Para comprender la posición de A., tan alejada aparentemente de la mentalidad del hombre moderno, hay que recordar que: la ciencia moderna considera que nuestro conocimiento presupone unos datos recibidos por un sujeto a través de un medio instrumental manejado por él e interpretado por dicho sujeto. Para el hombre moderno parece una absurda aberración la concepción árabe de la unidad de la conciencia colectiva, por la demás, heredada de los griegos; más aún, cuando por influencia de la escolástica latina nos hemos acostumbrado a interpretar a Aristóteles desde el prisma del personalismo cristiano. Pero la que preocupó a los griegos, y por ende a Aristóteles, fue el problema de la unidad de la razón objetiva; cuando Aristóteles habla de la posibilidad de nuestro conocimiento, hace hincapié en lo objetivo: en el conocimiento; cuando Kant se plantea igual problema, lleva el acento a lo subjetivo: a (nuestro) conocimiento. Por tanto, que el intelecto sea uno, sólo quiere decir que la mente de todos los hombres tiene que funcionar del mismo modo; y que las estructuras psicológicas son comunes. Mientras existan hombres, quiere decir A., tendrán que pensar del mismo modo, tendrán un mismo punto de contacto con la verdad objetiva. Es cierto que mi perspectiva de la verdad - grande o pequeña, científica o vulgar -, morirá conmigo, con mi sistema nervioso, pero la verdad que haya en ella será eterna. La única diferencia entre esta explicación y la de A. está en las distintas situaciones, terminología, creencias y problemáticas filosóficas de su tiempo y del nuestro. Pero por esto no podemos negar al sistema de A. el título merecido de haber explicado un cosmos intelectual cerrado, que posibilitaba la ciencia objetiva y absoluta, que explicaba el mundo natural satisfactoriamente y su independencia de la mera explicación teológica, y abría así el camino a la filosofía y a la ciencia de la naturaleza moderna (cfr. M. Cruz Hernández, o. c. en bibl.).

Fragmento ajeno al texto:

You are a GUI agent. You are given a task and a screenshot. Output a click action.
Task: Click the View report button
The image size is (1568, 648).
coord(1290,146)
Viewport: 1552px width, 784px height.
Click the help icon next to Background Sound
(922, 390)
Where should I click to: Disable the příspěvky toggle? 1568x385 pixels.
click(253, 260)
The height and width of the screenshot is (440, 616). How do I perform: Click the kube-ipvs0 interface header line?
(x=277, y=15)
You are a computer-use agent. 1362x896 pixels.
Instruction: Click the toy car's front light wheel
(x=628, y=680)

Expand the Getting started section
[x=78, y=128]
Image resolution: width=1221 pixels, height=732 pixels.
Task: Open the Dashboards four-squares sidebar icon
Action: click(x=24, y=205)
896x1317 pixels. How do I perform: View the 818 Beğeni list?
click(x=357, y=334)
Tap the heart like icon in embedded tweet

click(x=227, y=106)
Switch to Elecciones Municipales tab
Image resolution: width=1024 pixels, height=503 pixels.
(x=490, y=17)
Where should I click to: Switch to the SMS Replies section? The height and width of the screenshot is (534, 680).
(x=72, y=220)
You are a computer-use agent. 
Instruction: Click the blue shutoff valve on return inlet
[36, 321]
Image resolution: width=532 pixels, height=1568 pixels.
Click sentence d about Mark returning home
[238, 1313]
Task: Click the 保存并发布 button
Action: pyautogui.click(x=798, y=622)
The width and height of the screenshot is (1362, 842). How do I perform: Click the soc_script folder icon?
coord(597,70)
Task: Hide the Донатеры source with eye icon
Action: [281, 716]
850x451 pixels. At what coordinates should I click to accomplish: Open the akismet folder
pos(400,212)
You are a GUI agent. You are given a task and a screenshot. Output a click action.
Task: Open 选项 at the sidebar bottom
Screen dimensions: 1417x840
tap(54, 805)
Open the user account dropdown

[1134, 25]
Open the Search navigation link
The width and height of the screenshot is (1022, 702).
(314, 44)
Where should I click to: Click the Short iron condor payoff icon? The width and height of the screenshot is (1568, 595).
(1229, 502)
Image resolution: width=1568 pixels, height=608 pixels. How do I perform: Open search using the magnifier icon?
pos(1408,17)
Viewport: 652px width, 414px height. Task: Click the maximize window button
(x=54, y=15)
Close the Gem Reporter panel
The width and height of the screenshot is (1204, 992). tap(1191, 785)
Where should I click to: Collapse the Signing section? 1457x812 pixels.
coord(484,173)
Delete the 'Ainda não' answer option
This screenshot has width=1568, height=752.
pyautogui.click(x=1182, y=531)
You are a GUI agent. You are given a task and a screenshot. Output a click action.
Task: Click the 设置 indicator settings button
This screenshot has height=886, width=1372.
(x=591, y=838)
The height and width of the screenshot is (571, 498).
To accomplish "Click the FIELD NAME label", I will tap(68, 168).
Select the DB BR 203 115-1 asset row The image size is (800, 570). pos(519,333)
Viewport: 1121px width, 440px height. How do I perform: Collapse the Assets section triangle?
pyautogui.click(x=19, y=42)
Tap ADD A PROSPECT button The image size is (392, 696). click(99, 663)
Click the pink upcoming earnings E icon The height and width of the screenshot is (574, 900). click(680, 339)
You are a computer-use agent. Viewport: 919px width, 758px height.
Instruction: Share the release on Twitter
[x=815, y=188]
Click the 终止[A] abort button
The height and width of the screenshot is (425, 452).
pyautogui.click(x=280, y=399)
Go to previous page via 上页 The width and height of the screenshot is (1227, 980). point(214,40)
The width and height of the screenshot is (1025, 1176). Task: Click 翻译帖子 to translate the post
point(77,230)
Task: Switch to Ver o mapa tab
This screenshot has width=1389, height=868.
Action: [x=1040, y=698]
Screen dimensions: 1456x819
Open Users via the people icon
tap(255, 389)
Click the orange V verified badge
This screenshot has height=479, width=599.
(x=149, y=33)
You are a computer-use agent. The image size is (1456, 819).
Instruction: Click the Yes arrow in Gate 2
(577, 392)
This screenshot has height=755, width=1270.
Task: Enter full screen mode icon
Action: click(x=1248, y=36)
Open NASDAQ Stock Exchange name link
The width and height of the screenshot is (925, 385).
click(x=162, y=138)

También en el orden de la praxis A. abre un nuevo camino a la sabiduría medieval, que será explotado por los averroístas latinos. Todo el pensamiento musulmán de al-Farabi a lbn Bayya y de lbn Sina a lbn Tufayl, hace culminar el saber con el éxtasis intelectual. A., por el contrario, parte de la unidad radical del hombre, que se manifiesta en todas sus actividades y en su operatividad final. El hombre conoce de un modo tan natural cómo vive, crece o se reproduce; la diferencia entre los diversos procesos humanos es formalmente de grado. Así, pues, el conocimiento humano representa la culminación natural de todas las acciones y operaciones del hombre. La verdad, por tanto, sólo puede conseguirse por medios humanos y naturales; siempre que el hombre se separa de este camino natural, en lo biológico o en lo no ético, brota lo monstruoso, que en el orden no ético se llama error y en el ético mal. El hombre ha sido creado para saber; se desarrolla en el saber; prospera por el saber; se perfecciona por el saber y sólo puede alcanzar la felicidad última por la sabiduría. El sabio es el hombre que tiene conciencia de esta sabiduría, cuya enseñanza fundamental es el principio del orden universal necesario, gracias al cual podemos actuar libremente. La libertad es señal inequívoca de la imperfección y de la necesidad de un proceso de perfeccionamiento; y pone de manifiesto nuestra capacidad de obrar, pero también la de recibir la acción. La misión de la humana libertad consiste en elegir libremente, pero dentro del orden necesario.

Esta concepción es válida en el orden individual y en el social. Gobernar, significa educar, enseñar al conjunto de los hombres el camino libre que conduce al orden necesario. Sólo los hombres que realizan en sí en acto, de un modo libre, el orden necesario, están capacitados para dirigir la sociedad humana. El único signo que permite reconocer al verdadero gobernante, es el ejercicio en acto de las más altas virtudes intelectuales. La sociedad es un organismo adecuado a la coexistencia humana, a la necesidad de realizar del mejor de los modos posibles el cumplimiento libre del orden universal. Tanto la conducta social como la individual están presididas por la virtud superior de la sabiduría; el arte político se confunde con el ejercicio en acto de la virtud de la sabiduría. La diferencia entre la sabiduría en sí y la sabiduría como prudencia política, es de estricto orden intencional.